Institutional Risk Aversion

I had a few chats today with people that got me to thinking. What happens when an institution's practices entail so much delay, instability, high potential costs that failing is considered an excessively bad thing?   I likened the situation to that of a patient splayed out on an operating table, chest split and spread for open heart surgery - anything less than overwhelming success means death.

Do rational people in this situation become risk averse? Not exactly. Rational people are already risk averse and know seek to manage the risk. They may not have the tools to do that, but they'll try. But people without the proper tools may, I've observed, fall into a mindset of anti-risk fundamentalism.


Most rational people understand that with risk comes reward, and there is some degree of an correlated relationship. People who come to believe they cannot effectively manage risk may seek instead to avoid it altogether. In a futile effort to avoid risks, the costs of the insurance schemes they impose skyrockets and risk is accumulated instead of being diffused.


The anti-risk orientation radicalizes into a belief system and persistent world-view.

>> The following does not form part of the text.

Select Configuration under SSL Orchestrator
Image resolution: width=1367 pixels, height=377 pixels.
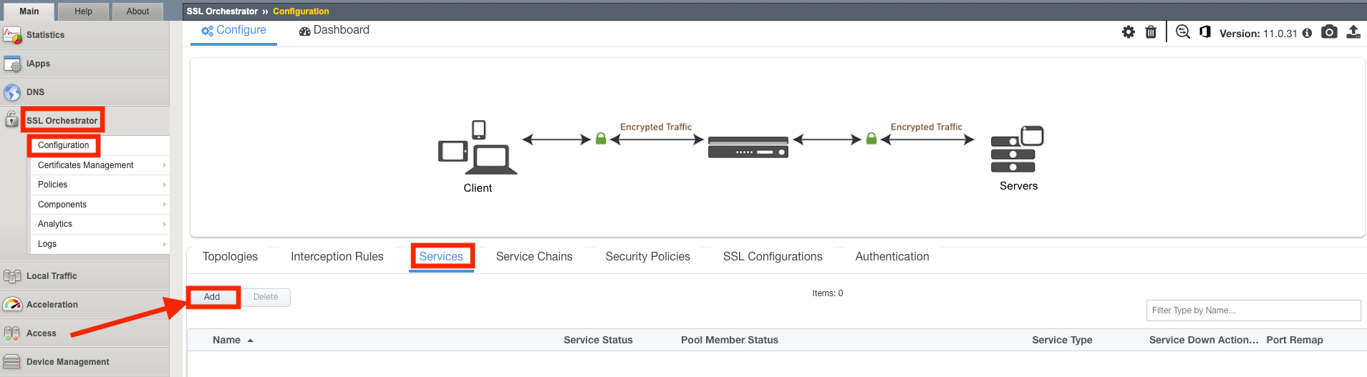[x=64, y=145]
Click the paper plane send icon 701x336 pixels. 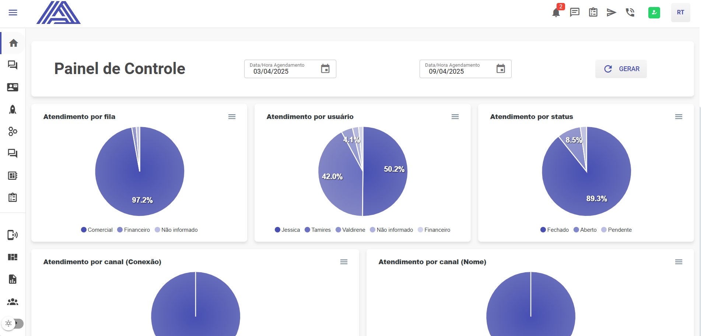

Instead of seeing the extreme costs and consequences that their avoidance will necessarily cause as an eventuality, they set themselves and others up for even bigger failures with colossal consequences. As the mindset infiltrates people and process, it becomes cliche, a dogma of accepted practice to be followed as a consensus position of creed.

Life Finds a Way

We don't want to be the open heart surgeon operating where one false move will kill the patient. We want to be a microbe, spawning offspring rapidly in multiple generations whose sole purpose is to test the boundaries of what can be done, spawn more potential solutions, and die cheaply. And do it all in a manner as quickly as possible.

In other words, we shouldn't be avoiding failure, but allowing the number of failures to float freely upward, while simultaneously pushing the individual costs of failures down as arbitrarily close to zero as we can practically get.

I won't use the "A" word here, but there are lots of tools available today that would help mitigate the pooling of risk into higher and higher levels.  Service orientation. Migrations. Test Driven Development. Version Control. Configuration Management. Virtual Machine environments. Automated Deployment. It isn't nearly as difficult as it used to be to get an isolated environment up and running.